Professor Rey's accomplishments have been recognized through several professional awards, including the James McGill Chair in Chemical Engineering, and the 1993 Class of '51 Outstanding Teacher Award from McGill's Faculty of Engineering. Five of his former graduate students and postdoctoral fellows are engineering academics in Japan, South Korea, Brazil, and Canada.

Hougen Lectures, Fall 2006

COMPUTATIONAL MATERIALS SCIENCE OF LIQUID CRYSTALS

Tuesday, September 26 at 4:00 p.m. (refreshments at 3:45 p.m.)
Room 1800 Engineering Hall

Liquid crystals are orientationally ordered soft phase materials with many functional and structural applications. Understanding and optimizing the functionality and processability of these anisotropic, textured, viscoelastic materials requires the integrated use of optics, rheology, interfacial science, phase transitions, defect physics and topology. Computational materials science is a methodology based on the integration of all these disciplines. I will discuss several challenges in liquid crystal research in which computational materials science has helped to elucidate structure and dynamics relevant to functionality and processability.

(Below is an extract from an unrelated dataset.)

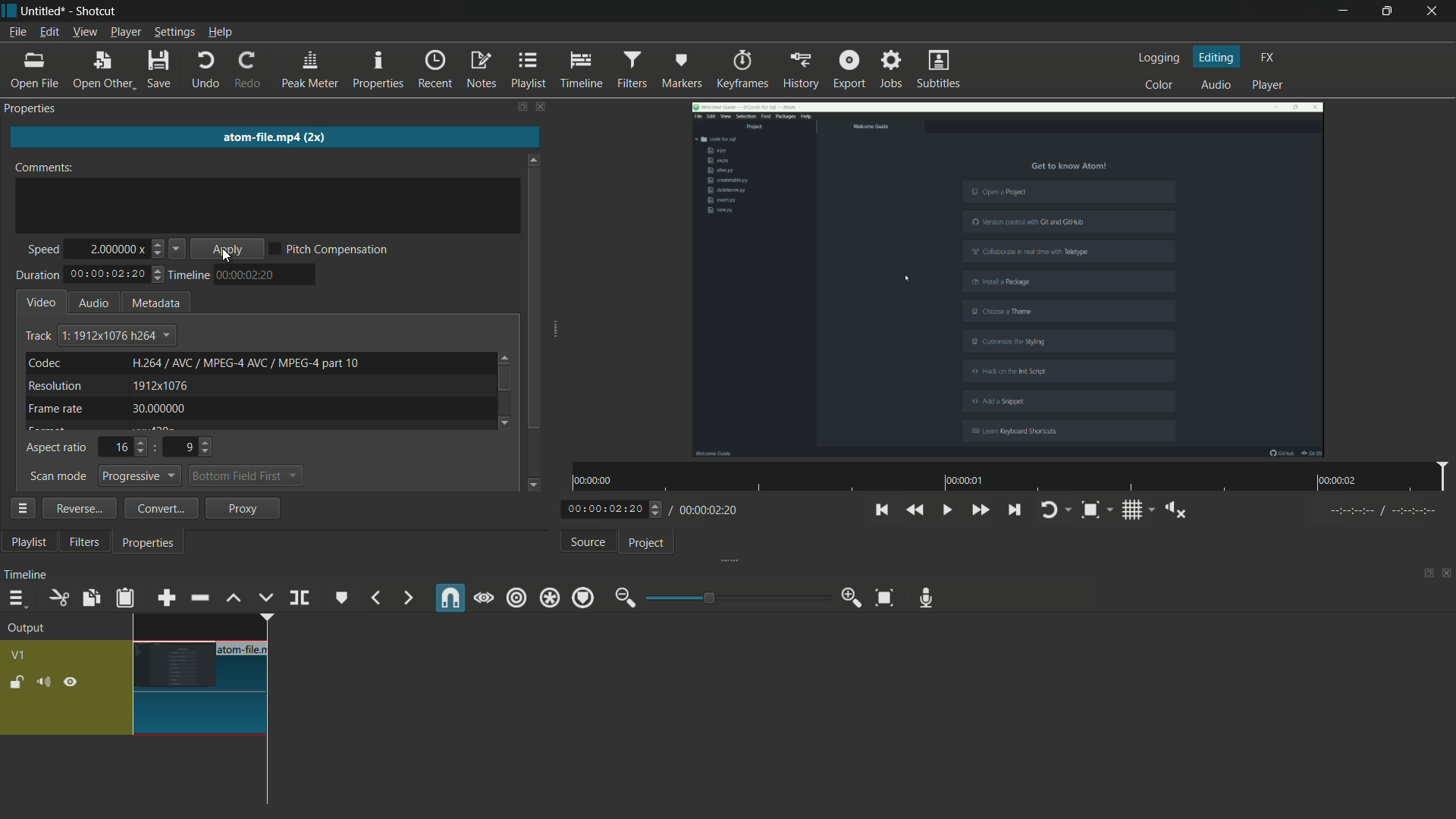 The width and height of the screenshot is (1456, 819). Describe the element at coordinates (151, 542) in the screenshot. I see `properties` at that location.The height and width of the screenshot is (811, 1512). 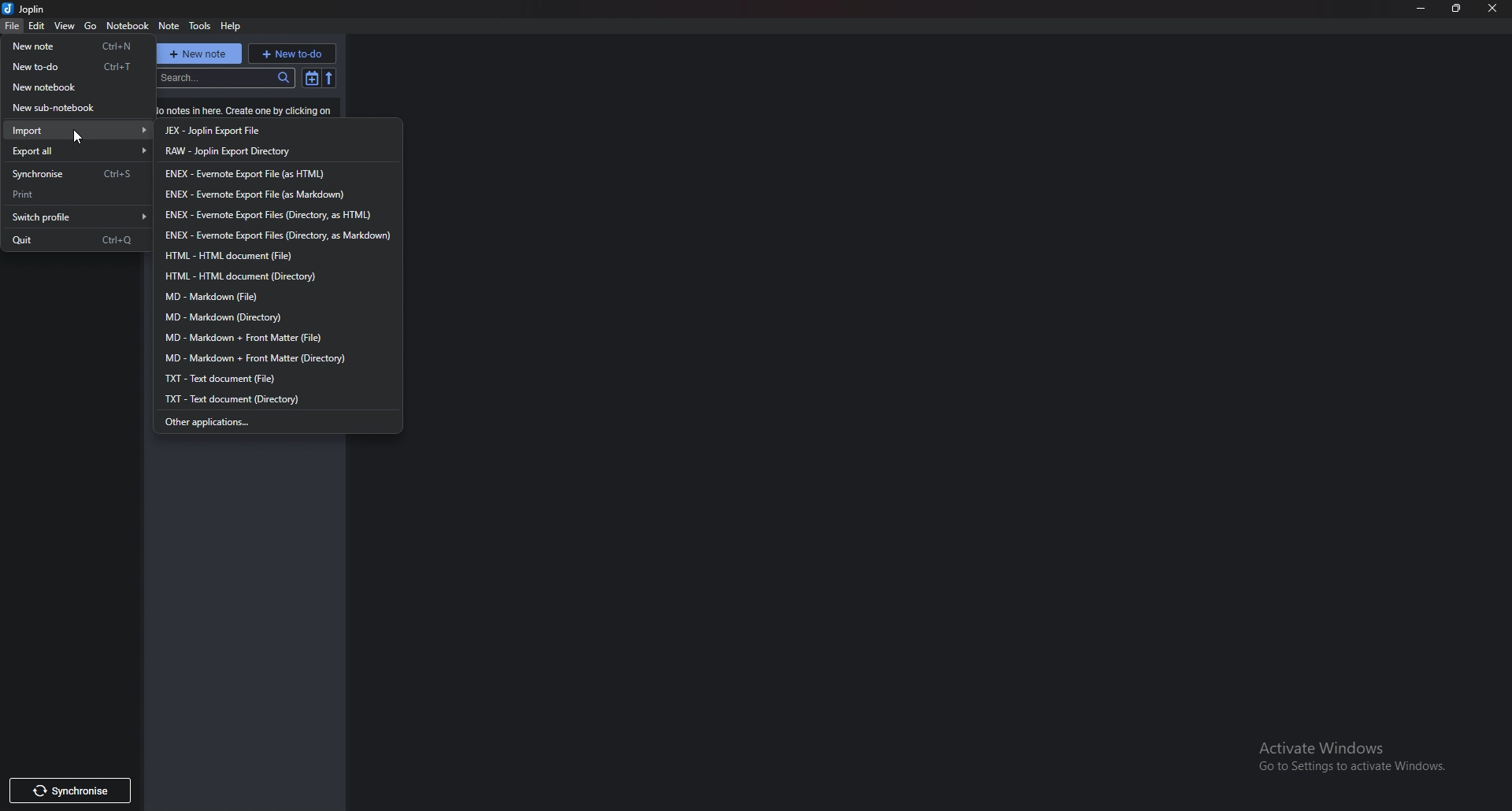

Processing of liquid crystalline polymers to produce fibers involves flow-induced texturing, pattern formation, and texture transformation through defect nucleation and annihilation. I will discuss how computational rheooptics together with defect physics and bifurcation theory yield quantitative information on orientation field symmetry, defect density, and rheological functions, as well as inverse problems, such as extracting heterogeneous orientation information from optical signals.

Carbonaceous mesophases are discotic liquid crystals used as precursors for carbon super-fibers, composites, foams, and nanofibers. Mesophase orientation and self-assembly under non-planar confinement invariably leads to characteristic heterogeneous textures and defect lattice structures. I will discuss the use of phase ordering models, computational reflection polarized microscopy, and differential geometry to develop an understanding of how defect lattices and orientation heterogeneities arise under confinement.

Texturing by chemical, electrical, and geometrical heterogeneities of substrates in contact with liquid crystals can be detected by transmitted optical microscopy, an optoelastic process known as liquid crystal vision. I will present progress and challenges in computational polarized optical microscopy of textured liquid crystals based on Maxwell equations and device models based on liquid crystal vision.

MODELING LIQUID CRYSTAL MATERIALS AND PROCESSES IN BIOLOGICAL SYSTEMS

Tuesday, November 21 at 4:00 p.m. (refreshments at 3:45 p.m.)
Room 1800 Engineering Hall

Liquid crystal phases are found in DNA, proteins, lipids and polysaccharides. Frozen-in, chiral liquid crystal ordering also occurs in solid biocomposites such as insect cuticle, muscle, plant cell walls and collagen, where the helicoid structure is believed to arise by self-assembly processes. Spinning of silk fibers by spiders is another biological polymer process that relies on liquid crystal self-assembly. I will discuss the progress and challenges of modeling in three such applications:

  1. Biological helicoids form by directed self-assembly. Theory and computer simulation of chiral phase ordering show that the directed self-assembly process reproduces the natural structures. The computational results shed light on the role of chiral ordering on the formation of helicoidal monodomains.
  2.  Spinning of spider silk involves a complex sequence of phase transitions that includes nematic phase ordering in the duct section of the spinning apparatus. Simulation of phase ordering under capillary confinement replicates the observed structures found in Nephila clavipes and other orb-weavers. The computational results shed light on the role of defect textures in the fiber spinning process.
  3.  Biological membranes are smectic liquid crystals that display flexoelectricity, or coupling between electric fields and curvature. Models based on smectic elasticity and polarization thermodynamics are used to derive the electroelastic shape equation, whose solution gives the membrane shape under external fields. The theoretical results shed light on the various ways electric fields affect membrane shape and functioning.